:: 文書抜粋 ::

マクロ的ショックは経済全体に波及するショック、
部門別ショックは、特定の産業、地域、規模などに
集中するショック、固有的ショックはより特定の企業や
事業所に限定的に集中するショックを意味している。
2004年に出した拙著『ジョブ・クリエイション』第2章では
1990年代を通じ、雇用創出・消失に対しては、固有的ショックの
影響が強まっているのを書いたことがある。
一方で、2009年を中心に猛威をふるったリーマンショックでは
雇用の激動は圧倒的にマクロ的ショックによってもたらされていた。
世界的金融不況という金融システムそのものの崩壊の
危険にさらされていた状況は、特定の産業などを超えて
影響を及ぼしていたのである。その分析については
https://www.jil.go.jp/institute/zassi/backnumber/2010/05/pdf/004-017.pdf
に書いた。
分析はこれからではあるが、おそらく今後
コロナショックと呼ばれるであろう今回の激動についても、
マクロ的ショックの影響がきわめて大きかったという結論に
なるのではないかと予想している。
今の時点では、雇用の悪化は、真っ先にサービス関連の産業で顕著に
表れているが、これからは他の産業にも少なからず波及する。
春先まではあった国内外からの受注がその後ピタリと止まることで
休業などで凌いできた製造業や建設業などの雇用消失が
徐々に顕在化してくる可能性もある。
そうなると特定の産業だけを見込んだ対策だけでは
明らかに不十分ということになる。
実際、現在の雇調金の支給範囲などを見ても、対策は特定の産業
だけでなく、全方位を想定しており、的確だろうと思う。
ただ、これまで最優先で取り組んできた雇用維持の対策だけでは
限界があるのも、また事実だろう。
感染症の拡大がある程度抑えられたとしても
外国からの旅行客の回復には時間がかかるだろうし、
いわゆる3密の可能性が避けきれない業種などでは、
当面事業の再開が難しい場合も出てくる。
そのため、事業を閉じるのをやむなく決心した事業主やその従業者には、
新たな就業先を支援・あっせんする雇用のマッチング対策が出番となる。
リーマンショック時に比べると、潜在的な求人は少なからず存在
することを考えると、再就職を望む人がマッチングによって希望を
実現することは不可能ではない。

(要素およびテキスト位置のデータ)
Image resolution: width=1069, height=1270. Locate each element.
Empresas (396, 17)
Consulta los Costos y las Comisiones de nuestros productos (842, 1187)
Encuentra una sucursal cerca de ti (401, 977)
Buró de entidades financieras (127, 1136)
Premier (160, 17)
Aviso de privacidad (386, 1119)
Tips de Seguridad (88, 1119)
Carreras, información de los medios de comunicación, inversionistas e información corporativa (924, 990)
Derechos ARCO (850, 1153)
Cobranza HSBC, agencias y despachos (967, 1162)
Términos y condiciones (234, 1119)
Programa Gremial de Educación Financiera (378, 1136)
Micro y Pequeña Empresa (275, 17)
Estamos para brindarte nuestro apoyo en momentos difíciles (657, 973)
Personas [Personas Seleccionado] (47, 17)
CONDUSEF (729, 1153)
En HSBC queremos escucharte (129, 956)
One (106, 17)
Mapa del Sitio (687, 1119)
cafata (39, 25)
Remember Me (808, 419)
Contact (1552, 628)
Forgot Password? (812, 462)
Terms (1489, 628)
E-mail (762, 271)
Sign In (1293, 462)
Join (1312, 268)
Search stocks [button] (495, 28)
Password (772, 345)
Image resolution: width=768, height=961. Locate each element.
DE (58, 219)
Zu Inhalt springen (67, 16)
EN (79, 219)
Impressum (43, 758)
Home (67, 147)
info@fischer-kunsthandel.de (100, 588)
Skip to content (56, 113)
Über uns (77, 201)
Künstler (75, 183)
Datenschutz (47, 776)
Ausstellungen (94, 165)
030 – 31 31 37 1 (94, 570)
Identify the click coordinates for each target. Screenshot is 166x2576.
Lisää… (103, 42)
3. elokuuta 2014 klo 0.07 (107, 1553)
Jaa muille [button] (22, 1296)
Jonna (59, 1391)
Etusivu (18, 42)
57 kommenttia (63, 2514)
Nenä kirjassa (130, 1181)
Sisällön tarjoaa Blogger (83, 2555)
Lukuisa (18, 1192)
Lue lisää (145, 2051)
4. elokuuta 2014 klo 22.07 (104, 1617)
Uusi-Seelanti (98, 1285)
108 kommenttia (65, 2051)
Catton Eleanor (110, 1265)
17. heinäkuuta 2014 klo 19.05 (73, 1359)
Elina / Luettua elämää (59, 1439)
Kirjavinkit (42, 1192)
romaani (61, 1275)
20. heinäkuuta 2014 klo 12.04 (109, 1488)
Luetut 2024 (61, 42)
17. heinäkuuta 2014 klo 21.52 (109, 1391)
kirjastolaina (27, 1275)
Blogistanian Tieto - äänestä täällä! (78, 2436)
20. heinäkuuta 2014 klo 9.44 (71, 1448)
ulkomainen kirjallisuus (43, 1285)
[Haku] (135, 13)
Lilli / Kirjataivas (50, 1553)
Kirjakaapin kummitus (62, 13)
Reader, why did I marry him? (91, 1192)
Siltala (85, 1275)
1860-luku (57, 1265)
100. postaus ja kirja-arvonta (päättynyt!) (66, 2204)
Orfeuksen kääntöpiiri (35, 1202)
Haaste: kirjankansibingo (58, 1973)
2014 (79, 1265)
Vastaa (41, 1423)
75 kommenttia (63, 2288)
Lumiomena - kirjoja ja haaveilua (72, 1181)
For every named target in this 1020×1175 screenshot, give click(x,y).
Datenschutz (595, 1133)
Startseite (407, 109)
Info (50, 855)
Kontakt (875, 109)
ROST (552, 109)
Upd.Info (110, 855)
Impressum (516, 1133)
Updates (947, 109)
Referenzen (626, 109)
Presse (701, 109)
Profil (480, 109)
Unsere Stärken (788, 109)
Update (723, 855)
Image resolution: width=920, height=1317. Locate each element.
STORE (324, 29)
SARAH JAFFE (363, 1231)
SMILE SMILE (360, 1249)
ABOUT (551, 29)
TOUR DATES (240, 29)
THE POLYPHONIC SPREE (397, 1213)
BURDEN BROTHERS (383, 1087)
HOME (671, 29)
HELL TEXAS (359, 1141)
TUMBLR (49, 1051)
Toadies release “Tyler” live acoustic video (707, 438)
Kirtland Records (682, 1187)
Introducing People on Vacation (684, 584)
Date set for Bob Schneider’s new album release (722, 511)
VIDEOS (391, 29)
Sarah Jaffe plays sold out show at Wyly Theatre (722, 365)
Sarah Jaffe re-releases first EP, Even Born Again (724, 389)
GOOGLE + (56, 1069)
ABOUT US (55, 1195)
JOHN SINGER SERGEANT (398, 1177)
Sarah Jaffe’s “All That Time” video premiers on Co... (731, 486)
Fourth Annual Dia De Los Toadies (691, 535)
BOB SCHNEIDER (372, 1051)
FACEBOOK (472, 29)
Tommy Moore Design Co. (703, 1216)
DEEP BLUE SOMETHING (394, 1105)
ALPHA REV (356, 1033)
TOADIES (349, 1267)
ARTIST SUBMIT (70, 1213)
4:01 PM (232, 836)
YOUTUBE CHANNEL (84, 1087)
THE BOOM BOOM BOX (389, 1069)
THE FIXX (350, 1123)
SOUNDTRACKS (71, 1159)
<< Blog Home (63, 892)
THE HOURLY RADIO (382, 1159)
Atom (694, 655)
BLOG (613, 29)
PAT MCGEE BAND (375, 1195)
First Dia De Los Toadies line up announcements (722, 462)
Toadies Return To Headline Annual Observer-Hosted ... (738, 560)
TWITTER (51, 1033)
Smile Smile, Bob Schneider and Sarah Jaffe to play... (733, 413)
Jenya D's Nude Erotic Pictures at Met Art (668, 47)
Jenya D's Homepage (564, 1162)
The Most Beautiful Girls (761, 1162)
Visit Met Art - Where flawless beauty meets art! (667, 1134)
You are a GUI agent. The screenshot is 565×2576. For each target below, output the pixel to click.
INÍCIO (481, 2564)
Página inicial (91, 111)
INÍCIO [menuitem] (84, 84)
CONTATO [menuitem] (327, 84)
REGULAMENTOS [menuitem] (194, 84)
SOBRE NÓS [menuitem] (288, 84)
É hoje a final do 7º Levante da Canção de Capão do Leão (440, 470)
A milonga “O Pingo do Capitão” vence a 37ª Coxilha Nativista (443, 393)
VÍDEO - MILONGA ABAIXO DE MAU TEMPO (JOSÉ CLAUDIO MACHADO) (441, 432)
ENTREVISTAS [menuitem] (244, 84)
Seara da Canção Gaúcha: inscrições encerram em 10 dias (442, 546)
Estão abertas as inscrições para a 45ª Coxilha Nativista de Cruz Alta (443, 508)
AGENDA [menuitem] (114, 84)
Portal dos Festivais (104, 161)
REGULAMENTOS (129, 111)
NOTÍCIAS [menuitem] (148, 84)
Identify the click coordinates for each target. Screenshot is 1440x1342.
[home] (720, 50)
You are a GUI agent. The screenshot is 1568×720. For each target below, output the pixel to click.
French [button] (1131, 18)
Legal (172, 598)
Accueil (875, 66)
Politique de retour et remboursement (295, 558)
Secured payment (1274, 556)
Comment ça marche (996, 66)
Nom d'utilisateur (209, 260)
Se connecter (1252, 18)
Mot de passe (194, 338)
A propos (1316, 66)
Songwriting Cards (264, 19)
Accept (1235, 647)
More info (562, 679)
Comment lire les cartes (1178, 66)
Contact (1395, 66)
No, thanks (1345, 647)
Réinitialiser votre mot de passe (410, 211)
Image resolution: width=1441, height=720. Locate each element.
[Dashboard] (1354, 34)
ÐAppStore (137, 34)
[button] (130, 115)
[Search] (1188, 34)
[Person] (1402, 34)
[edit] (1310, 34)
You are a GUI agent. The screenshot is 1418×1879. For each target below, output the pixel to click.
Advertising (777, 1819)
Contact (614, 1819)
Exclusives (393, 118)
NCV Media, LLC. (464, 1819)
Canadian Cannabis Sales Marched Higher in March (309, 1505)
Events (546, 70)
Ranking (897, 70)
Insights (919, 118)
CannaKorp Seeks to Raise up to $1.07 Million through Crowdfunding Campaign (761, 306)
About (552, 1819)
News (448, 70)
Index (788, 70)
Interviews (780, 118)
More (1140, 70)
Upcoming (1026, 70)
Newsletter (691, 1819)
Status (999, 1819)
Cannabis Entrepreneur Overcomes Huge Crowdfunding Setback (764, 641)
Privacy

:: 課題要件 ::
次の記述(a)〜(c)が文書抜粋の内容と一致するかを、それぞれ「はい」または「いいえ」で判定してください。判定ごとに、決め手となる文書抜粋の語句を正確に引用してください。
(a) リーマンショックでは、雇用の激動は主に固有的ショックによってもたらされていた。
(b) 筆者は、現在の雇調金の支給範囲に見られる対策を的確だろうと考えている。
(c) 今の時点では、雇用の悪化は製造業で最も顕著に表れている。

:: 本問の解答 ::
(a) いいえ。「雇用の激動は圧倒的にマクロ的ショックによってもたらされていた」
(b) はい。「全方位を想定しており、的確だろうと思う」
(c) いいえ。「真っ先にサービス関連の産業で顕著に」